◆ Instruction A
Answer these questions from the passage on identity:
(i) What is the most popular title for poems written by UK school students?
(ii) By how much has the word "identity" increased in English publications since 1950?
(iii) According to one educator, what do we all have in ourselves that the world "needs"?
◆ Instruction B
Put the records into a Markdown table with two columns, Row and Record. Number each record in the Row column, place the record itself in the Record column, and leave out blank lines.

◆ Page excerpt
•••

The most popular title for poems written by UK school students is, “Who am I?” Sadly, the question arises so much because many do not know the answer. In our modern world, identity is a smorgasbord of attributes, self-selected, constructed with no boundaries and limited moral clarity.
When the answer to a question is “anything you like,” it’s the same as saying “nothing at all.” Perhaps this is one reason why my generation is the most depressed and anxious in our history. Most of us labour under the confusion and tyranny of not knowing.
So, the question is asked continuously. Indeed, the word “identity” has increased in English publications by nearly 700 per cent since 1950, with most of that increase since 1985. It roughly follows the rise of modern psychology.
We find ourselves here because we have chosen a false foundation for the answer. We have decided that “who am I?” is a question about our inner self, to be answered by self-exploration and self-discovery. It is nurtured with self-love and self-esteem. It is lived out in self-ideation.
One only has to read the resources floating around the school system to see immediately that this is so. Children are continually told that they are “enough,” their dreams are worthy, and their desires are good. I heard it said by one educator that we all have a “melody” in ourselves which the world “needs”.

•••

◆ Record list

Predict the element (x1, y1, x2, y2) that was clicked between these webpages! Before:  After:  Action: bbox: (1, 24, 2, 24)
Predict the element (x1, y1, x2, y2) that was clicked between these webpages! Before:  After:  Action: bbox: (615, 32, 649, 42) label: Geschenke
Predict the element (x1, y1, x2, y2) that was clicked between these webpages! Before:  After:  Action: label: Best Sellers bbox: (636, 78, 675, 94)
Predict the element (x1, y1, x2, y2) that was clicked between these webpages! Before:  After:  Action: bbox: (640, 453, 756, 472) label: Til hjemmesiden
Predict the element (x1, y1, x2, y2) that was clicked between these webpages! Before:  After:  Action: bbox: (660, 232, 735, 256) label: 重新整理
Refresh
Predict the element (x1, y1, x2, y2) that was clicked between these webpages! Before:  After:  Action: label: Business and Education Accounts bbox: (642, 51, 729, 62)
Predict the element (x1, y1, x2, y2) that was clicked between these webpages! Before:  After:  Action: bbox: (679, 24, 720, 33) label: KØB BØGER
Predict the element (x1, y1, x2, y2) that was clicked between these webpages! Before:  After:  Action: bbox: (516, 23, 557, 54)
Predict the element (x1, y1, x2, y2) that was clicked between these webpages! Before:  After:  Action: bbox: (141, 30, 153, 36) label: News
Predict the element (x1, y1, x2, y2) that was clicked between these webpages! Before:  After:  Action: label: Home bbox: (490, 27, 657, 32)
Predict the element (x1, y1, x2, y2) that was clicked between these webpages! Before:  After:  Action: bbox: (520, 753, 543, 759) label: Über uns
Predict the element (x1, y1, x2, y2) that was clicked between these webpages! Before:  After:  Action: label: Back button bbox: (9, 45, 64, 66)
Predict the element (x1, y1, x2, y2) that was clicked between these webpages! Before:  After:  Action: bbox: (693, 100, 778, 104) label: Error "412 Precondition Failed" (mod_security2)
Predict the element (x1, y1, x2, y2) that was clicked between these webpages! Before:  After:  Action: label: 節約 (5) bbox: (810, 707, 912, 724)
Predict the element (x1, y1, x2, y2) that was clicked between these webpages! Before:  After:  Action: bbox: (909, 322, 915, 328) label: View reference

•••

◆ Written answer A
(i) "Who am I?"
(ii) By nearly 700 per cent.
(iii) A "melody".

◆ Written answer B
| Row | Record |
|---|---|
| 1 | Predict the element (x1, y1, x2, y2) that was clicked between these webpages! Before:  After:  Action: bbox: (1, 24, 2, 24) |
| 2 | Predict the element (x1, y1, x2, y2) that was clicked between these webpages! Before:  After:  Action: bbox: (615, 32, 649, 42) label: Geschenke |
| 3 | Predict the element (x1, y1, x2, y2) that was clicked between these webpages! Before:  After:  Action: label: Best Sellers bbox: (636, 78, 675, 94) |
| 4 | Predict the element (x1, y1, x2, y2) that was clicked between these webpages! Before:  After:  Action: bbox: (640, 453, 756, 472) label: Til hjemmesiden |
| 5 | Predict the element (x1, y1, x2, y2) that was clicked between these webpages! Before:  After:  Action: bbox: (660, 232, 735, 256) label: 重新整理 |
| 6 | Refresh |
| 7 | Predict the element (x1, y1, x2, y2) that was clicked between these webpages! Before:  After:  Action: label: Business and Education Accounts bbox: (642, 51, 729, 62) |
| 8 | Predict the element (x1, y1, x2, y2) that was clicked between these webpages! Before:  After:  Action: bbox: (679, 24, 720, 33) label: KØB BØGER |
| 9 | Predict the element (x1, y1, x2, y2) that was clicked between these webpages! Before:  After:  Action: bbox: (516, 23, 557, 54) |
| 10 | Predict the element (x1, y1, x2, y2) that was clicked between these webpages! Before:  After:  Action: bbox: (141, 30, 153, 36) label: News |
| 11 | Predict the element (x1, y1, x2, y2) that was clicked between these webpages! Before:  After:  Action: label: Home bbox: (490, 27, 657, 32) |
| 12 | Predict the element (x1, y1, x2, y2) that was clicked between these webpages! Before:  After:  Action: bbox: (520, 753, 543, 759) label: Über uns |
| 13 | Predict the element (x1, y1, x2, y2) that was clicked between these webpages! Before:  After:  Action: label: Back button bbox: (9, 45, 64, 66) |
| 14 | Predict the element (x1, y1, x2, y2) that was clicked between these webpages! Before:  After:  Action: bbox: (693, 100, 778, 104) label: Error "412 Precondition Failed" (mod_security2) |
| 15 | Predict the element (x1, y1, x2, y2) that was clicked between these webpages! Before:  After:  Action: label: 節約 (5) bbox: (810, 707, 912, 724) |
| 16 | Predict the element (x1, y1, x2, y2) that was clicked between these webpages! Before:  After:  Action: bbox: (909, 322, 915, 328) label: View reference |